Wanted to do a quick walkthrough of starting a new AWS EC2 instance and uploading data. A little more context: I’ve been looking at exporting the Pecan analysis to something with a whole lot more RAM, and it looks like AWS might be a decent idea.
First, sign up for AWS. I used https://aws.amazon.com/education/awseducate/
Then og in and answer all of the questions. Pretty standard stuff, who you are, where you’re from, why should we let you use our computers. etc
Navigate to the EC2 Dashboard. It should look about like this. The link to the Dashboard itself is in the upper left corner:
We want to start a new instance, so click the Launch New Instance button.
We want to use a Starcluster AMI, which is not part of the “default” set of images, so we need to go to the Community AMIs option, found on the left side in the middleish of the window. Search for Starcluster there.
I choose the option “CosmoBox-StarCluster-2015-5-28”. It uses an older version of Ubuntu, 14.04 vs the 16.04 we use on Emu and Roadrunner, but hopefully this won’t be an issue.
Next we get to choose our instance. This is where money starts becoming a consideration. Ideally, we’d be playing with a Memory Optimized r4.8xlarge with 32vCores and 244gb of ram, but amazon wants money for that, so we’re building a toy instance on t2.micro instance with 1vCore and 1gb of memory.
Next we can configure the instance, this window allows us to do two main things, launch multiple cloned instances, if we want to do multiple Pecan sample sets concurrently and set up Spot price bidding. My understanding is that AWS has two pricing schedules, On-Demand and Spot. On Demand is just like it sounds, you get it when you want it, but at a higher cost. Spot allows you to bid a specific amount, say $0.40/CPU hour, and your instance won’t launch until the floating spot price reaches that value. Since we’re playing on the free tier, and only need one instance we just click next here.
Next we can add storage. The free tier of EC2 defaults to 8gb of space, but is allowed up to 30gb. I’m greedy, so I pick 30.
After hitting next, we have the option to add tags to our instance. This is, as far as I can tell, for organizational purposes only.
Finally, it wants us to set firewall settings for access to the instance. Since this is a toy instance, I’m not playing with this.
After hitting next we’re invited to review the settings we chose, and launch the instance.
We’re asked to make a public/private key pair after hitting launch. This is important as it operates as the password for accessing your instance via ssh. Don’t lose the key it gives you via downloading a text file. Losing the text file with your private key is akin to losing the key to your house, only there are no digital locksmiths.

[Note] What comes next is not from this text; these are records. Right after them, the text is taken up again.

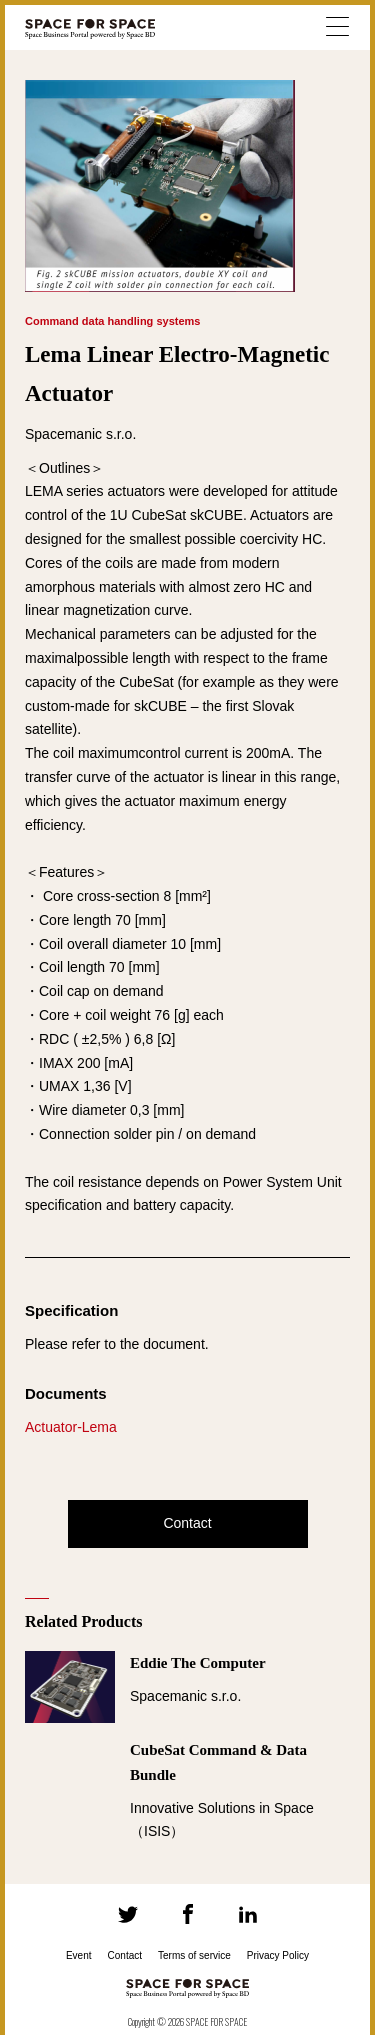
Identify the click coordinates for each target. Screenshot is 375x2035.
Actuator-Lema (71, 1427)
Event (79, 1955)
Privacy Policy (278, 1955)
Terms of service (194, 1955)
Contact (187, 1523)
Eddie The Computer (198, 1663)
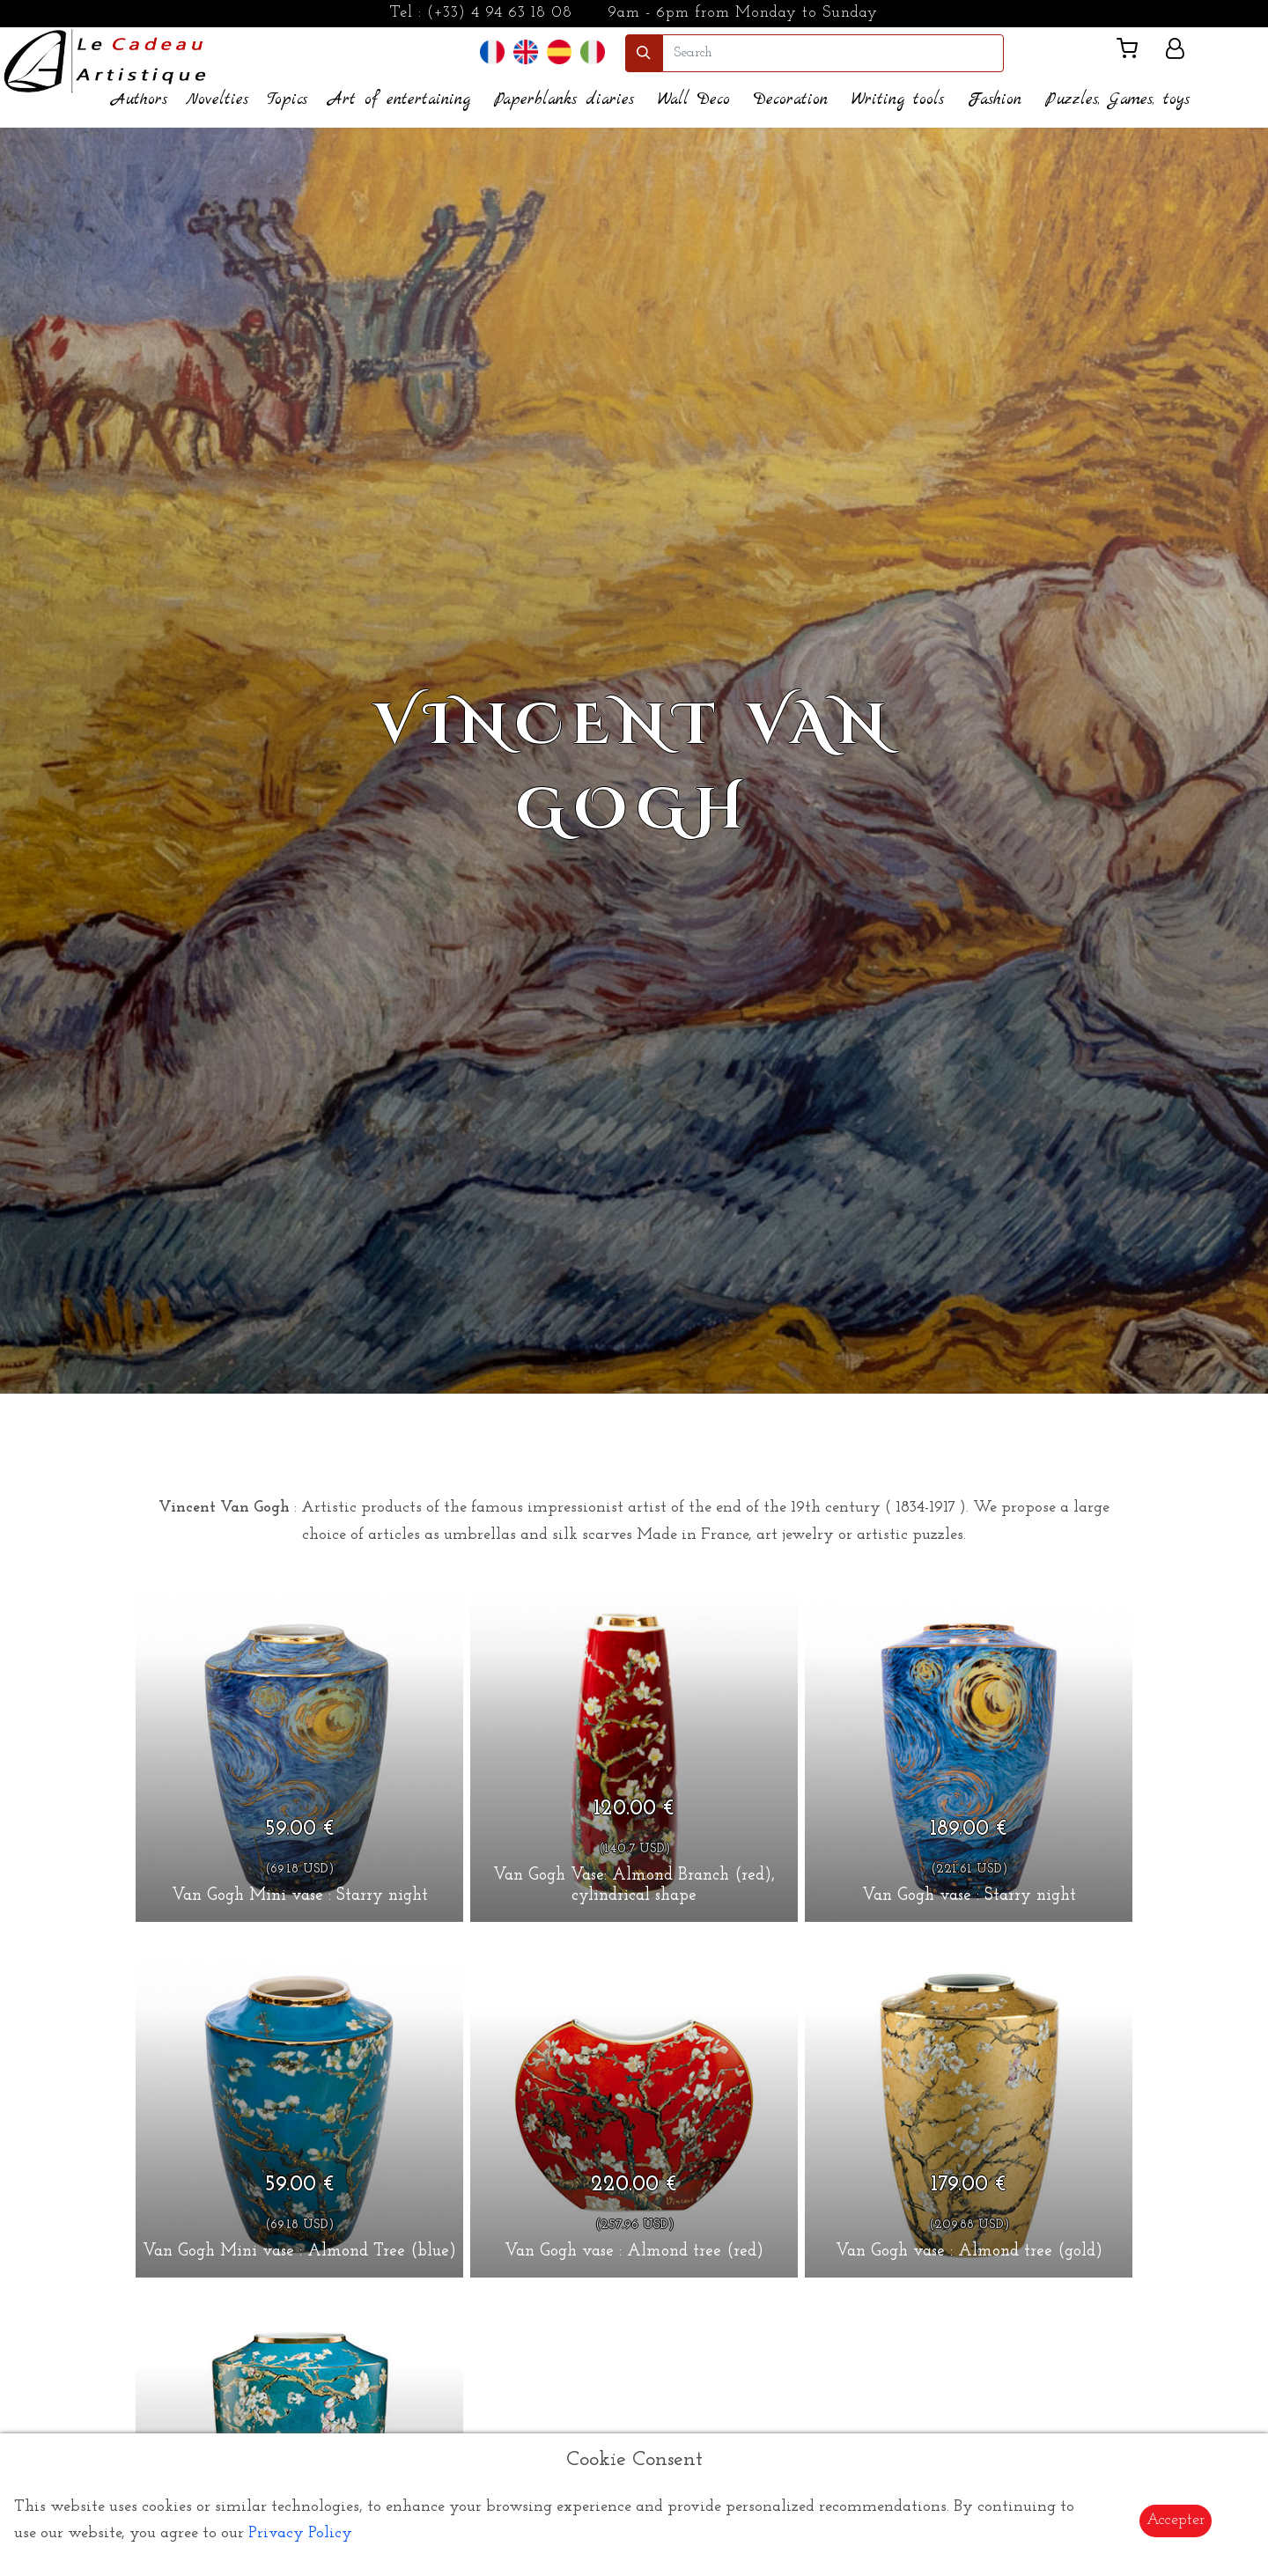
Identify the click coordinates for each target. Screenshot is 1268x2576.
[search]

After downloading the key, hit launch. First you’ll see a launch status page, click the view instances button on the bottom right of the page to go to the main instances page. You’ll see the instance state is “Pending”, which means EC2 is starting your instance. After a minute or so, this will change to running.
Hooray. Your instance is live.
Access is similar to SSHing in to any Roberts Lab computer, only you have to provide that private key. Select your instance and then click connect to find out what you have to do to connect to your instance.
If you fail to do the chmod 400 step on your private key, you’ll see this error.
After changing the permissions I encounters an odd thing on AWS’s end. I copied the ssh command from the example in the Connect page, and it’s unhappy with that, wanting me to log in as user “ubuntu” rather than “root”. This is safer anyway, as you can really mess stuff up running as root always.
After changing that, I try and log back in and am greeted with a nice splash screen, showing some information about the instance, what comes pre-loaded, etc. From this point on it operates just like any ssh instance.
Coming next: Copying files, installing Pecan, and testing Open Grid Engine(OGE) vs Sun Grid Engine(SGE)
Unrelated to EC2 stuff, I’ve been working on methpipe stuff for Hollie and am running out of space on my laptop so I decided to move a bunch of intermediate files over to Owl for storage. It makes me miss having ethernet access to the UW network for transferring huge files. This is slow.